The World’s End (2013, R) is the story of a bunch of high school friends re-uniting after twenty years in an effort to complete an epic pub crawl that they failed back in the days of their youth. Upon arriving back in their hometown, they find that things have radically changed. Radically, as in, the town has been invaded in Body Snatcher-ish fashion by an alien presence that won’t be going away quietly. Our heroes must therefore liberate the town, whilst coming to grips with the events of twenty years ago. It’s actually touted as the third installment of a trilogy with Shaun of the Dead and Hot Fuzz, but this is based on the appearance of a particular ice cream brand in each film and nothing else.

It all sounds pretty stupid, doesn’t it? Most Simon Pegg movies do when you describe them on paper. Thankfully, the execution is where the greatness lies, and The World’s End did not disappoint. In the hands of anyone else, this would have been 100 minutes of jokes based on bodily functions and crudeness. Instead, it’s witty, fresh, and hilarious. The laughs were hearty and lingered well past the opening credits. My wife and I chuckled the entire rest of the evening and were still quoting lines days later.

This is a bit of a role reversal for Simon Pegg and Nick Frost. Usually, Pegg plays the responsible guy. Frost is the bumbling loser. This time around, Frost is Andy, the all-around straight man, while Pegg is Gary King, the jerk still trapped in his high school identity. Pegg does a better job than Frost, but I think that might have more to do with my past visions of Frost characters giving me some cognitive dissonance. I mean, he basically starts out in the movie saying he doesn’t want to drink. It was just weird.

Familiar faces like Paddy Considine, Martin Freeman, and David Bradley beef up the cast well. There is a lot of chemistry with this group. Example, my wife, who isn’t someone who picks apart movies at all, made multiple comments about how flawless the comic timing was. Other than Frost, the performances and character interactions were as natural as I’ve ever seen in a movie. This isn’t easy considering the plot involves an alien invasion.

Edgar Wright returns to direct the crew here.
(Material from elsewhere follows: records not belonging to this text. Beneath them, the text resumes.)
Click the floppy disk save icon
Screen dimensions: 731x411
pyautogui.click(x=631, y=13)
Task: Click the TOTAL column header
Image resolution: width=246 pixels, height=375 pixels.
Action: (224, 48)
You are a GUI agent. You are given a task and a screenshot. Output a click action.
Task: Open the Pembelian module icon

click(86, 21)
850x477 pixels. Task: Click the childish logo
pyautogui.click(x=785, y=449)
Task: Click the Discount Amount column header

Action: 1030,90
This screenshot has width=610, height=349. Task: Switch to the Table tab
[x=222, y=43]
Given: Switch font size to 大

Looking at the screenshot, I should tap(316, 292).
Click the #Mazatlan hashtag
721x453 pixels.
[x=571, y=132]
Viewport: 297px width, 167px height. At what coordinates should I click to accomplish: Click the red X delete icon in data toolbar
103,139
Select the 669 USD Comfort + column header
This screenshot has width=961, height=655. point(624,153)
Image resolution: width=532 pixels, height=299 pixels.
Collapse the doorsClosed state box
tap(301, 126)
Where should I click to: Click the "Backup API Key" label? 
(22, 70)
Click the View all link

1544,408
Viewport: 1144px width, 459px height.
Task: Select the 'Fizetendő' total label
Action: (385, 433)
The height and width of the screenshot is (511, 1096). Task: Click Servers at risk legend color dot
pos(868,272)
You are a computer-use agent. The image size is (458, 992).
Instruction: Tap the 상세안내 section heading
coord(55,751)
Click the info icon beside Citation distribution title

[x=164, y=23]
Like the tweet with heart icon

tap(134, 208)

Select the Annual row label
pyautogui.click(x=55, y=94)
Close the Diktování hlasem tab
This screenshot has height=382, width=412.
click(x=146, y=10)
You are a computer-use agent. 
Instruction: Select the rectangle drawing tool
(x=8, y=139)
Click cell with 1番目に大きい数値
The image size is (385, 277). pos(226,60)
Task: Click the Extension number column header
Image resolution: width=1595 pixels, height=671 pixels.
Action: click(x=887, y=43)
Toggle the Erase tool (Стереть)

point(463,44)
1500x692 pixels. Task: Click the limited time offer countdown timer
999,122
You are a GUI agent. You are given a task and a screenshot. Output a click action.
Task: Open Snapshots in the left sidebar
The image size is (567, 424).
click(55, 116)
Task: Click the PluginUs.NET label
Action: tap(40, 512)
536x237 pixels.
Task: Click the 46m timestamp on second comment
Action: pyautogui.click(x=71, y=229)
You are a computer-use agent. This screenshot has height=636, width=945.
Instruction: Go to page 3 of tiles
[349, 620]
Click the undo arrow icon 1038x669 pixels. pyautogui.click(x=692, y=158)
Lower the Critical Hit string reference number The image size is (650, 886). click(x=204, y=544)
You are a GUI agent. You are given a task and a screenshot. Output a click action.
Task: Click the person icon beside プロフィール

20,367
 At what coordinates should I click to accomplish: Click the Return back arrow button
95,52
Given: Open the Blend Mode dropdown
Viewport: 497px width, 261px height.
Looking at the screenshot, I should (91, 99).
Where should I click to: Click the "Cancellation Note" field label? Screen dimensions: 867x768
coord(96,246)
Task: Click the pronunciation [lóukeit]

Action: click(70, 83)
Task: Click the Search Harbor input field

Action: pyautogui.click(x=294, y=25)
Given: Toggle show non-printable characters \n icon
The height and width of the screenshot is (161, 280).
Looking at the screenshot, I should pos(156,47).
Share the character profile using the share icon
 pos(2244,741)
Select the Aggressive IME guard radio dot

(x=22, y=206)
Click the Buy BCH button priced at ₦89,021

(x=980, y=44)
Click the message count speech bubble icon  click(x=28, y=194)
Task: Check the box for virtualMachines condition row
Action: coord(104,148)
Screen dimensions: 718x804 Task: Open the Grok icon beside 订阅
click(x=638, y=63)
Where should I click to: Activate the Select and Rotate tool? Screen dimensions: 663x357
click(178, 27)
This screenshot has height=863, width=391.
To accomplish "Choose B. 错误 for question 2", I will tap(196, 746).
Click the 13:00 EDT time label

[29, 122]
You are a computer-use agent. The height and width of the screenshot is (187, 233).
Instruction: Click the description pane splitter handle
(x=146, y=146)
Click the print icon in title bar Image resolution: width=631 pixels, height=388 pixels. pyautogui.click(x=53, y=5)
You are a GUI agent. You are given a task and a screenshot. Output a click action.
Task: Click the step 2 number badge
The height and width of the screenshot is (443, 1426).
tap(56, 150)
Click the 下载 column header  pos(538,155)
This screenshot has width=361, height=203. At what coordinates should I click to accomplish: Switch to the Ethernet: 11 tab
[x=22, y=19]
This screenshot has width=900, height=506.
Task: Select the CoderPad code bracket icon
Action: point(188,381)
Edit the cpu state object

In my opinion, Wright doesn’t bring a lot to the table in terms of style and creativity from behind the camera. For example, nobody is going to see an Edgar Wright show and marvel at the cinematography. His strength is seen in two places. First, since he’s usually writing, he keeps the characters in sync with one another and the dialogue flowing. Second, no matter how ridiculous the concepts are that he introduces (zombies, aliens, etc.), he is always able to inject at least one poignant scene into the mix, and it always works. Not only does it work, but it competes for the best scene in the entire film. Other directors who are far too hung up on camera angles and such could learn something from this. Let me add that I found the foreshadowings of the pub names to be very clever.

For the Catholic, this is perhaps a mixed bag. There is a definite element of redemption and forgiveness involved which has some value. However, in speaking with some colleagues, there were opinions that the closing dialogue in the final confrontation with the alien intelligence amounted to a criticism of God. I didn’t pick up on this and find it a bit of a stretch, but I’ve found more than a couple of people who thought the same thing. Ergo, I mention it here. To me, it came off as standard human/alien sci-fi argumentation about humanity’s significance and value even if not as “perfect” as its inhuman opposition.

The content level was disappointing. There seemed to be a lot more cursing in this movie than in previous Pegg/Wright work. The c-word came up three times. Tons of f-bombs and sexual innuendos. Impressively, though, I don’t think there was a single instance of blasphemy. The violence is mostly pretty silly, but there are some intense moments. Not scary, just intense. There was one scene with some immodest dancing and attempts at seduction but no nudity.

As stated above, this is a comedy, which means viewers are supposed to laugh and feel better after seeing it. This was accomplished in spades. While the amount of language got out of hand, it was not scandalously so. If you want laughs, watch The World’s End.

2.5 tiaras, would have been 3 if not for the profanity.